--- What the exercise asks ---
Start with the first line of the records below. Output each line exactly, ending with the one that contains "You are a computer-use agent. The height".

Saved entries
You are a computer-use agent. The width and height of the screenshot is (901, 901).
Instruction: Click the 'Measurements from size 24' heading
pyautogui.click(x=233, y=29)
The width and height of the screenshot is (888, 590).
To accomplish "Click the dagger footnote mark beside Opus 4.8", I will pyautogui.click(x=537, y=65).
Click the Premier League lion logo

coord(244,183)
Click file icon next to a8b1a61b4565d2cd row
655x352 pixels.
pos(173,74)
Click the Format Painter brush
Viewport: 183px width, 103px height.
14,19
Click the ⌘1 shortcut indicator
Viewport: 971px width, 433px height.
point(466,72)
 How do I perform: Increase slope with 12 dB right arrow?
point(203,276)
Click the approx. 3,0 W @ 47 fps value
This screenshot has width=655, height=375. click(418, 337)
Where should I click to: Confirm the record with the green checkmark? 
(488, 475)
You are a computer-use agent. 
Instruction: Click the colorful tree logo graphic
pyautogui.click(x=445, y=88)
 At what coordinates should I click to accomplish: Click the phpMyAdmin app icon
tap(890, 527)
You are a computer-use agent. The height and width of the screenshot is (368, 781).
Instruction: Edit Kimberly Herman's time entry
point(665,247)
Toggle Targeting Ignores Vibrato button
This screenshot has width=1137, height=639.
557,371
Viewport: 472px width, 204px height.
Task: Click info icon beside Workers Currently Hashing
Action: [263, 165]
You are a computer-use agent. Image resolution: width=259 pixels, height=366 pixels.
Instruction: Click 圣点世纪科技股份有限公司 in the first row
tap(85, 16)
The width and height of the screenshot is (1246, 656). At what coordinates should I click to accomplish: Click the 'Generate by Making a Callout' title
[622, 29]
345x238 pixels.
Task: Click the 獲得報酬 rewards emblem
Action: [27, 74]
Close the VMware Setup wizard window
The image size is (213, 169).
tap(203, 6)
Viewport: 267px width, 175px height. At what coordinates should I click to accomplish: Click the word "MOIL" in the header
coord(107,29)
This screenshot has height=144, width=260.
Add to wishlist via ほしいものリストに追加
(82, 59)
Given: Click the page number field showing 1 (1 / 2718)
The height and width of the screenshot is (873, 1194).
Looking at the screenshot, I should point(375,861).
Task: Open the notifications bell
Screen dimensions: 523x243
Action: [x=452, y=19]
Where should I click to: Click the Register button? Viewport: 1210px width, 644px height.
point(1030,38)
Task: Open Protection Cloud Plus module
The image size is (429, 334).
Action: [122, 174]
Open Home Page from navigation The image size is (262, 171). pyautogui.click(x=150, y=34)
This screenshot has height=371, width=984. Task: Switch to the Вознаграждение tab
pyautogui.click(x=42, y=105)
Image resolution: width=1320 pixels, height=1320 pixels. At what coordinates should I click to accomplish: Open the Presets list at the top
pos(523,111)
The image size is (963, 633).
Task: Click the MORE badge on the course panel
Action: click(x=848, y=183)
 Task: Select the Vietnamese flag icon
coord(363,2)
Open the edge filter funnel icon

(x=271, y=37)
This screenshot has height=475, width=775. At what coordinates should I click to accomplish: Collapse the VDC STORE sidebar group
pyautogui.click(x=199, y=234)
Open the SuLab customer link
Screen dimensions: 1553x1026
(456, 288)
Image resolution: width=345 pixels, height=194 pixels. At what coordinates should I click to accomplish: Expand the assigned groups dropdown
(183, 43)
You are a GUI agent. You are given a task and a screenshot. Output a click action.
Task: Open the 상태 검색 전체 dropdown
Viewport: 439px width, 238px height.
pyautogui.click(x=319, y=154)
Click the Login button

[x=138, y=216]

--- Solution for this exercise ---
You are a computer-use agent. The width and height of the screenshot is (901, 901).
Instruction: Click the 'Measurements from size 24' heading
pyautogui.click(x=233, y=29)
The width and height of the screenshot is (888, 590).
To accomplish "Click the dagger footnote mark beside Opus 4.8", I will pyautogui.click(x=537, y=65).
Click the Premier League lion logo

coord(244,183)
Click file icon next to a8b1a61b4565d2cd row
655x352 pixels.
pos(173,74)
Click the Format Painter brush
Viewport: 183px width, 103px height.
14,19
Click the ⌘1 shortcut indicator
Viewport: 971px width, 433px height.
point(466,72)
 How do I perform: Increase slope with 12 dB right arrow?
point(203,276)
Click the approx. 3,0 W @ 47 fps value
This screenshot has width=655, height=375. click(418, 337)
Where should I click to: Confirm the record with the green checkmark? 
(488, 475)
You are a computer-use agent. 
Instruction: Click the colorful tree logo graphic
pyautogui.click(x=445, y=88)
 At what coordinates should I click to accomplish: Click the phpMyAdmin app icon
tap(890, 527)
You are a computer-use agent. The height and width of the screenshot is (368, 781).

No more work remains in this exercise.